Research unit digital transformation: Conference contribution at WI2021
Management, Communication & IT Master’s student Raphael Weidhaas presented the research paper "Watch This! The Influence of Recommender Systems and Social Factors on the Content Choices of Streaming Video on Demand Consumers" at the "16th International Conference on Information Systems" in March 2021. This paper was developed in the course of a bilateral research project with our partner institution University of Jyväskylä.
MCiT Master’s student Raphael Weidhaas, MCI
University lecturer Dr. Teresa Spieß, MCI
University lecturer Dr. Stephan Schlögl, MCI
Veikko Halttunen D.Sc., University of Jyväskylä
Users behave completely differently with video streaming services such as Netflix, Amazon Prime Video, etc. than they do with traditional media as for example television or cinema. In short, it used to be that you had to decide beforehand what you wanted to watch and then buy a DVD, rent it or go to the cinema - today users pay a monthly fee and have access to tens of thousands of titles around the clock. These circumstances are changing usage patterns: The feeling of opening Netflix and not knowing what to watch because of all the choices is a well-known phenomenon. A literature search showed that usage behavior in the area of television and cinema has been researched in great detail, but there were still large research gaps in the area of streaming. Older studies found that social factors such as word-of-mouth communication, online word-of-mouth communication, and peer mediation have a major impact on title selection. In streaming, however, an opposing factor is added: Recommenders systems, which use algorithms to try to replicate these very factors. A classic example is the "Most viewed" or "Your friends are watching" categories on streaming services. The decisions of these recommender systems are often made with commercial ulterior motives.
The objective of this study was to determine whether the influence of these recommender systems is greater on the selection of titles than the social influence factors already explored. Based on known research models and previous studies, a new research model and associated hypotheses were established. Based on the model, a questionnaire was created, distributed through different channels in Austria, Germany and Finland and evaluated using a structural equation model, thus answering the research question.
The result of this study is that social factors still have a stronger influence on the selection of a title than do recommender systems, even though the difference is not particularly large.
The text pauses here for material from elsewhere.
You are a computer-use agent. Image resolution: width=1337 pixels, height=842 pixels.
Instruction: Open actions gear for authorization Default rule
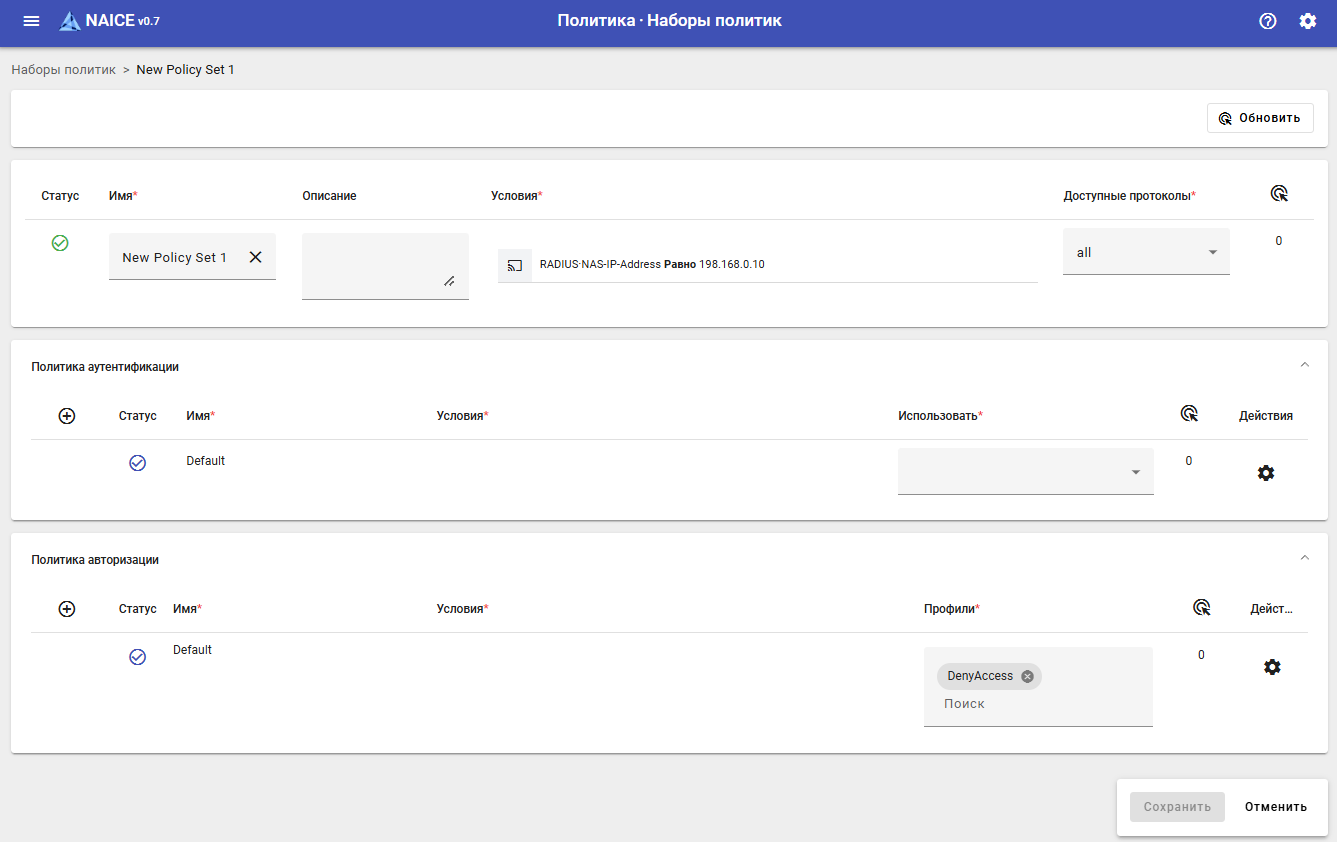[x=1272, y=667]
The most important social influence in this case is peer mediation, i.e. communication with family, partners, close friends and/or relatives. In the case of recommender systems, respondents also found the quality of the recommended titles to be the most important.
Subscription video on demand services such as Netflix & Co. are media that have enjoyed great popularity in recent years. Almost everyone has at least one or even several streaming accounts. As described before, this change in behavior leads to well-known problems. One of the biggest problems is being overwhelmed by the large selection. Added to this is an ethical factor: nowadays, life is increasingly influenced by algorithms. This influence is often so ubiquitous that users no longer even notice it. However, companies can use this to influence decisions, opinions and preferences. In the field of streaming, scientists are already arguing that it is often no longer users who decide which title is watched, but the producers of the title themselves. Research into user behavior not only helps to strengthen these arguments, but also to question and publicize such commercial influences. Especially in times of pandemic output restrictions, people interact more and more with online media, so according to Raphael Weidhaas it is more important than ever to deal with such issues.
Bilateral research projects
In terms of the underlying work, there were a number of practical benefits from bilateral research: The distribution of the questionnaires in different countries helped to increase the sample of responses and provided a wider spread among the participants. In this case, the results of the study do not only refer to a single country, but to a larger area. In addition, such an approach also allows a cultural comparison among the answers, which was dealt with in Raphael Weidhaas' Bachelor Thesis, but not in this paper.